К середине третьего дня стало ясно, что народ окончательно свихнулся. Он готов был до посинения, до язвы желудка сидеть на картошке и растительном масле, остерегаясь риска получить производственную травму. Да и в некоторых других городах гидра непослушания стала приподнимать свои наглые головы. В компетентных органах, видя, что обычные методы не проходят (применяли от самых простых до очень изощренных), ради разгрузки ситуации ткнули пальцем в черный список. Палец не промахнулся, упершись в трижды судимого рецидивиста. Следуя божьему промыслу, органы без церемоний подтянули на собеседование некого гражданина Квачкова и говорят:
– Давай, Владимир Васильевич, поясни нам, в чем суть дела. Не мятеж ли начинается? Ты вроде как арбалетиками раньше баловался?
– Не могу знать, – отвечает гражданин. – Ежели кому из олигархов физию облагородить, то я всегда-пожалуйста, а мятежи не в моей компетенции – не архитектур я.
– Лукавишь, полковник. – Говорят. – Когда бы стон, глад и мор навалились на Русь – был бы архитектур… Ладно, посиди тут пока на табуреточке.
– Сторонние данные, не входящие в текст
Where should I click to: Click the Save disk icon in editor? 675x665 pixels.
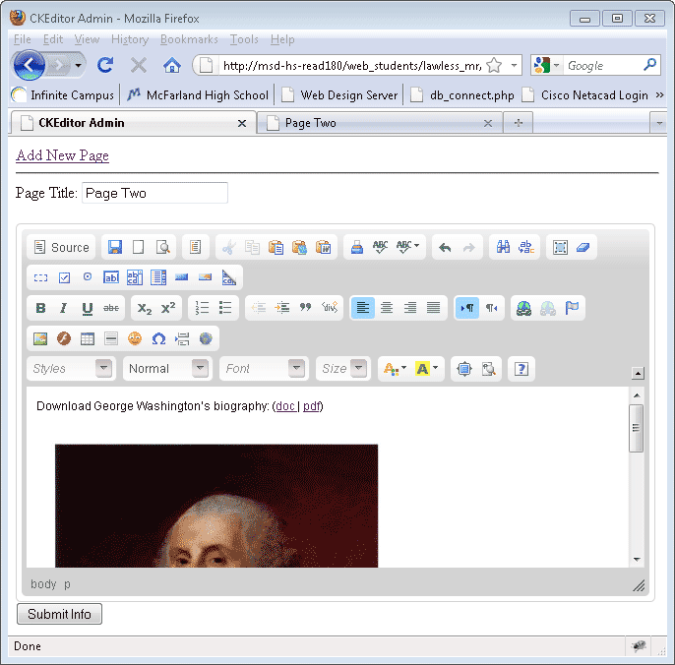pyautogui.click(x=115, y=248)
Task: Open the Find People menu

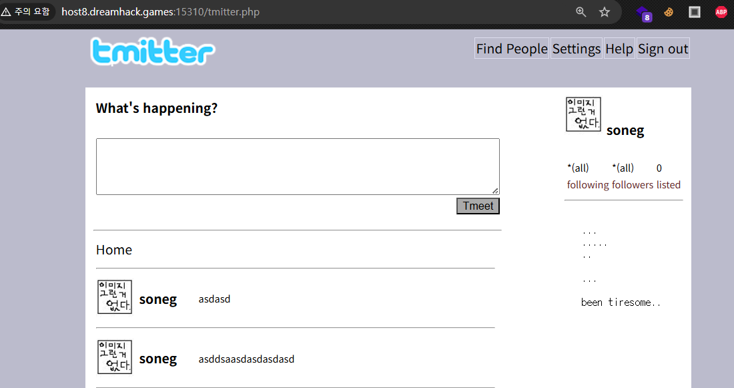Action: [x=512, y=49]
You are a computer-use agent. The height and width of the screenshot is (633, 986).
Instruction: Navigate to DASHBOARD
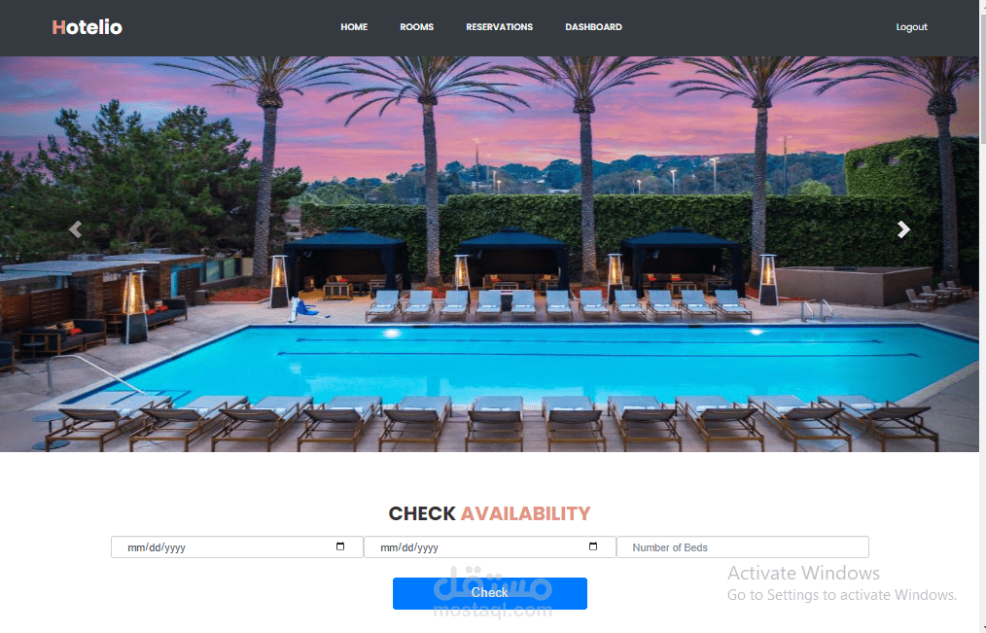pos(593,27)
Однако где-то закипало, а кое-где уже вовсю бурлило, и волей-неволей пришлось звонить в Израиль. Вскоре, а точнее в тот же день, поскольку дело срочное, прилетает простой русский еврей Рабинович. Хотели его тоже на табуреточку приспособить, но, документально убедившись в иностранном подданстве посетителя, предложили кресло. Рабинович не то что садиться, а даже присаживаться воздержался. Он в лёт оценил ситуацию и с хитрым прищуром (совсем, как Ленин), говорит: «Ищите Нобиле», а для верности те же слова изобразил на бумажке. Потом истребовал деньги на обратный билет (оные после некоторого замешательства были ему выданы) и умотал в свой Израиль. Несколько раз перечитали текст во всех направлениях и, ничего не поняв, покрутили пальцем у виска: понятно, что хоть и еврей, но все же бывший русский. Правда, когда вернулся сотрудник, сопровождавший Рабиновича до трапа самолета, забрезжила удача. Старый дурак на прощанье нехотя процедил сквозь зубы следующее: «Молодой человек, когда говорить прямым текстом слишком накладно, прибегают к иносказаниям». Эти слова также зафиксировали на бумажке, потом забили в компьютер, потом дали понюхать розыскной собаке и, даже, прочитать уборщице офиса. Но намек не сработал.
Сверху стали просачиваться убивающие душу слухи, что там перестают понимать свои компетентные органы. Вдобавок, бередя свежую рану, кто-то вспомнил, что бесполезный вояж израильского проходимца был заранее оплачен в оба конца, и от того всем стало совсем тошно.

Командир с университетским прошлым, все эти дни почти не покидающий рабочего места, не стал крутить пальцы, а в первую очередь расшифровал загадочные буквы СК, присутствующие почти на всех петициях. СК – это стачечный комитет, и ничего более. Но и не менее. Затем он, несмотря на неровный свет, включил настольный компьютер и попросил секретаря, удивленно вскинувшего брови, открыть страничку еврейских анекдотов. Когда секретарь, сделав дело, удалился, командир запустил поиск по слову «Нобиле» и вскоре удовлетворенно хмыкнул.
– Вот оно что. – Пробормотал он, читая анекдот о телеграмме, посланной в тридцатые годы двадцатого века советским евреем. Текст, вызывающий подозрение в глумлении над здравым смыслом, начинался со слов «Ищите Нобиле» и оканчивался сообщением о предстоящем приезде в город Одессу другого еврея, явно, что ни разу не родственника пропавшего норвежца. До командира стал доходить смысл еврейской аллегории. Все стало на свои места, когда он прочел поясняющую сноску, набранную в конце страницы самым мелким шрифтом: «Телеграммы, связанные со спасением экспедиции Нобиле посылались без оплаты».
– Вот так, без оплаты. – Сказал начальник сам себе. – Но кому-то платить все равно придется.
Ублажая душу, он залился чаем по самое горло и стал думать о степени политкорректности и изобретательности, которую придется ему проявить, при сообщении о крамольном анекдоте в своем рапорте.